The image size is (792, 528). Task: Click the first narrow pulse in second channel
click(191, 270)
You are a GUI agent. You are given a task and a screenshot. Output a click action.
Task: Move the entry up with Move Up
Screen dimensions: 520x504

Exercise goal: Each line of the listing should be copied exactly, with none left out.

Written answer:
The image size is (792, 528). Task: Click the first narrow pulse in second channel
click(191, 270)
You are a GUI agent. You are given a task and a screenshot. Output a click action.
Task: Move the entry up with Move Up
Screen dimensions: 520x504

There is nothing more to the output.